**DATA FOR THIS TASK**

------------

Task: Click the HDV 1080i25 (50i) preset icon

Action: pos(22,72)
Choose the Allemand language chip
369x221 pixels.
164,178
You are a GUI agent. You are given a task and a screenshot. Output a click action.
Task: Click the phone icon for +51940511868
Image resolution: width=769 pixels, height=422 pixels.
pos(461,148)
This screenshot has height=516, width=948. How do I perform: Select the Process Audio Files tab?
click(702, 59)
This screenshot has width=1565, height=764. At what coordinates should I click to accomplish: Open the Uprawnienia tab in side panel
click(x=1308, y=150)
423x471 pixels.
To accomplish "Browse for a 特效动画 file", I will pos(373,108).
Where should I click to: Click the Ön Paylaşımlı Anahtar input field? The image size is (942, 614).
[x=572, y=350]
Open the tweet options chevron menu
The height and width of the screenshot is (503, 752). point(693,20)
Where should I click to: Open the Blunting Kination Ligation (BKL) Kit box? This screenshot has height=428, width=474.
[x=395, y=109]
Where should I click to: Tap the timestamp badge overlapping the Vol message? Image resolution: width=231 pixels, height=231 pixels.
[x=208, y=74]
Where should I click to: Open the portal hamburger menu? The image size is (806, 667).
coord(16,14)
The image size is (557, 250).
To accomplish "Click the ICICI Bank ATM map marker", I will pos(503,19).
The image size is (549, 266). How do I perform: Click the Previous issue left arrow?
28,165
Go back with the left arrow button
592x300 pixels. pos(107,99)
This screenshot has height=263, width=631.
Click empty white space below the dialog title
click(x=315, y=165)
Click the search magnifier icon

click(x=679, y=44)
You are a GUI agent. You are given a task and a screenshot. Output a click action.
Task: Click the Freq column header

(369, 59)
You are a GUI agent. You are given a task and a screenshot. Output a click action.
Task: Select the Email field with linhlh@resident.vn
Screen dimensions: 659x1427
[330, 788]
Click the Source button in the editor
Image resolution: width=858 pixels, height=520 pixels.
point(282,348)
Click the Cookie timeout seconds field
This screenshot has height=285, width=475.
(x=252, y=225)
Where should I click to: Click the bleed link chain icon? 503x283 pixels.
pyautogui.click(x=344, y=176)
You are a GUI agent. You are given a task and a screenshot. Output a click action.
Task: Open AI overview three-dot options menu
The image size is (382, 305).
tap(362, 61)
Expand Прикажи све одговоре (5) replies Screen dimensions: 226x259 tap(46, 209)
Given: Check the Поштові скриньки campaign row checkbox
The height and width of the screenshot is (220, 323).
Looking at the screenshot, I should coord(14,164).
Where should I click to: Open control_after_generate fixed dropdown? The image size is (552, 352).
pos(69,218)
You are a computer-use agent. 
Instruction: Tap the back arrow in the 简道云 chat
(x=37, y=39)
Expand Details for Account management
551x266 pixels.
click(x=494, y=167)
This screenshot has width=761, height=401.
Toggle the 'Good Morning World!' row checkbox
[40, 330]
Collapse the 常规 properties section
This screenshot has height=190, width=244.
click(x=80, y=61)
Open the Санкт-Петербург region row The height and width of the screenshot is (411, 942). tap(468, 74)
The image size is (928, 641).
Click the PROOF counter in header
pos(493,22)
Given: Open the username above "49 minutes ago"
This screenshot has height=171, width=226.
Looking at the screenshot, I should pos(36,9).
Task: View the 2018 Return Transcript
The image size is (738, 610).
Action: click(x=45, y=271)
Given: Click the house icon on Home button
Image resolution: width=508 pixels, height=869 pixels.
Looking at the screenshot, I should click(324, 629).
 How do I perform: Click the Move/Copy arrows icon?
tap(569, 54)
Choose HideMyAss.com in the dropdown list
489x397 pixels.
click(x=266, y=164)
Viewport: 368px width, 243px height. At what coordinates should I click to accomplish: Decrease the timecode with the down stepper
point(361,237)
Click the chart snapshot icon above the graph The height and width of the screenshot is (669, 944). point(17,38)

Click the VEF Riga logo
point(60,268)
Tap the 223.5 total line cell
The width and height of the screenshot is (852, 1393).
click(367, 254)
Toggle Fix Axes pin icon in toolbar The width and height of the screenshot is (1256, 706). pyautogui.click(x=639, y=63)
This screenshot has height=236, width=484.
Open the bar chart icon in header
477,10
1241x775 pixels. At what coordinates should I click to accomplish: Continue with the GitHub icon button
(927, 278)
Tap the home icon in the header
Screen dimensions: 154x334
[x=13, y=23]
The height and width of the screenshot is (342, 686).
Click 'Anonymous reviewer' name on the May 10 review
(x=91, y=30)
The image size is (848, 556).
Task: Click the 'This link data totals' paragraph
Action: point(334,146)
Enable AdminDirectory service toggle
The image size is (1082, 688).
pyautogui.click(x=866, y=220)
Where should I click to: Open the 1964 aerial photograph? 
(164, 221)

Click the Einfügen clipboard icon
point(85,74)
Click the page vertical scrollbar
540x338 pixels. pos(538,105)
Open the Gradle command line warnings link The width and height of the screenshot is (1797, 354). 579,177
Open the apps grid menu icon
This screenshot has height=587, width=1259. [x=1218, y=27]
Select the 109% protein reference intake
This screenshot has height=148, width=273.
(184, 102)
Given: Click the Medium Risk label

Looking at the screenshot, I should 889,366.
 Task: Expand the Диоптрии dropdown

------------

**GOAL OF THE EXERCISE**
Every entry above needs to be quoted exactly.

**TASK OUTPUT**
Task: Click the HDV 1080i25 (50i) preset icon

Action: pos(22,72)
Choose the Allemand language chip
369x221 pixels.
164,178
You are a GUI agent. You are given a task and a screenshot. Output a click action.
Task: Click the phone icon for +51940511868
Image resolution: width=769 pixels, height=422 pixels.
pos(461,148)
This screenshot has height=516, width=948. How do I perform: Select the Process Audio Files tab?
click(702, 59)
This screenshot has width=1565, height=764. At what coordinates should I click to accomplish: Open the Uprawnienia tab in side panel
click(x=1308, y=150)
423x471 pixels.
To accomplish "Browse for a 特效动画 file", I will pos(373,108).
Where should I click to: Click the Ön Paylaşımlı Anahtar input field? The image size is (942, 614).
[x=572, y=350]
Open the tweet options chevron menu
The height and width of the screenshot is (503, 752). point(693,20)
Where should I click to: Open the Blunting Kination Ligation (BKL) Kit box? This screenshot has height=428, width=474.
[x=395, y=109]
Where should I click to: Tap the timestamp badge overlapping the Vol message? Image resolution: width=231 pixels, height=231 pixels.
[x=208, y=74]
Where should I click to: Open the portal hamburger menu? The image size is (806, 667).
coord(16,14)
The image size is (557, 250).
To accomplish "Click the ICICI Bank ATM map marker", I will pos(503,19).
The image size is (549, 266). How do I perform: Click the Previous issue left arrow?
28,165
Go back with the left arrow button
592x300 pixels. pos(107,99)
This screenshot has height=263, width=631.
Click empty white space below the dialog title
click(x=315, y=165)
Click the search magnifier icon

click(x=679, y=44)
You are a GUI agent. You are given a task and a screenshot. Output a click action.
Task: Click the Freq column header

(369, 59)
You are a GUI agent. You are given a task and a screenshot. Output a click action.
Task: Select the Email field with linhlh@resident.vn
Screen dimensions: 659x1427
[330, 788]
Click the Source button in the editor
Image resolution: width=858 pixels, height=520 pixels.
point(282,348)
Click the Cookie timeout seconds field
This screenshot has height=285, width=475.
(x=252, y=225)
Where should I click to: Click the bleed link chain icon? 503x283 pixels.
pyautogui.click(x=344, y=176)
You are a GUI agent. You are given a task and a screenshot. Output a click action.
Task: Open AI overview three-dot options menu
The image size is (382, 305).
tap(362, 61)
Expand Прикажи све одговоре (5) replies Screen dimensions: 226x259 tap(46, 209)
Given: Check the Поштові скриньки campaign row checkbox
The height and width of the screenshot is (220, 323).
Looking at the screenshot, I should coord(14,164).
Where should I click to: Open control_after_generate fixed dropdown? The image size is (552, 352).
pos(69,218)
You are a computer-use agent. 
Instruction: Tap the back arrow in the 简道云 chat
(x=37, y=39)
Expand Details for Account management
551x266 pixels.
click(x=494, y=167)
This screenshot has width=761, height=401.
Toggle the 'Good Morning World!' row checkbox
[40, 330]
Collapse the 常规 properties section
This screenshot has height=190, width=244.
click(x=80, y=61)
Open the Санкт-Петербург region row The height and width of the screenshot is (411, 942). tap(468, 74)
The image size is (928, 641).
Click the PROOF counter in header
pos(493,22)
Given: Open the username above "49 minutes ago"
This screenshot has height=171, width=226.
Looking at the screenshot, I should pos(36,9).
Task: View the 2018 Return Transcript
The image size is (738, 610).
Action: click(x=45, y=271)
Given: Click the house icon on Home button
Image resolution: width=508 pixels, height=869 pixels.
Looking at the screenshot, I should click(324, 629).
 How do I perform: Click the Move/Copy arrows icon?
tap(569, 54)
Choose HideMyAss.com in the dropdown list
489x397 pixels.
click(x=266, y=164)
Viewport: 368px width, 243px height. At what coordinates should I click to accomplish: Decrease the timecode with the down stepper
point(361,237)
Click the chart snapshot icon above the graph The height and width of the screenshot is (669, 944). point(17,38)

Click the VEF Riga logo
point(60,268)
Tap the 223.5 total line cell
The width and height of the screenshot is (852, 1393).
click(367, 254)
Toggle Fix Axes pin icon in toolbar The width and height of the screenshot is (1256, 706). pyautogui.click(x=639, y=63)
This screenshot has height=236, width=484.
Open the bar chart icon in header
477,10
1241x775 pixels. At what coordinates should I click to accomplish: Continue with the GitHub icon button
(927, 278)
Tap the home icon in the header
Screen dimensions: 154x334
[x=13, y=23]
The height and width of the screenshot is (342, 686).
Click 'Anonymous reviewer' name on the May 10 review
(x=91, y=30)
The image size is (848, 556).
Task: Click the 'This link data totals' paragraph
Action: point(334,146)
Enable AdminDirectory service toggle
The image size is (1082, 688).
pyautogui.click(x=866, y=220)
Where should I click to: Open the 1964 aerial photograph? 
(164, 221)

Click the Einfügen clipboard icon
point(85,74)
Click the page vertical scrollbar
540x338 pixels. pos(538,105)
Open the Gradle command line warnings link The width and height of the screenshot is (1797, 354). 579,177
Open the apps grid menu icon
This screenshot has height=587, width=1259. [x=1218, y=27]
Select the 109% protein reference intake
This screenshot has height=148, width=273.
(184, 102)
Given: Click the Medium Risk label

Looking at the screenshot, I should 889,366.
 Task: Expand the Диоптрии dropdown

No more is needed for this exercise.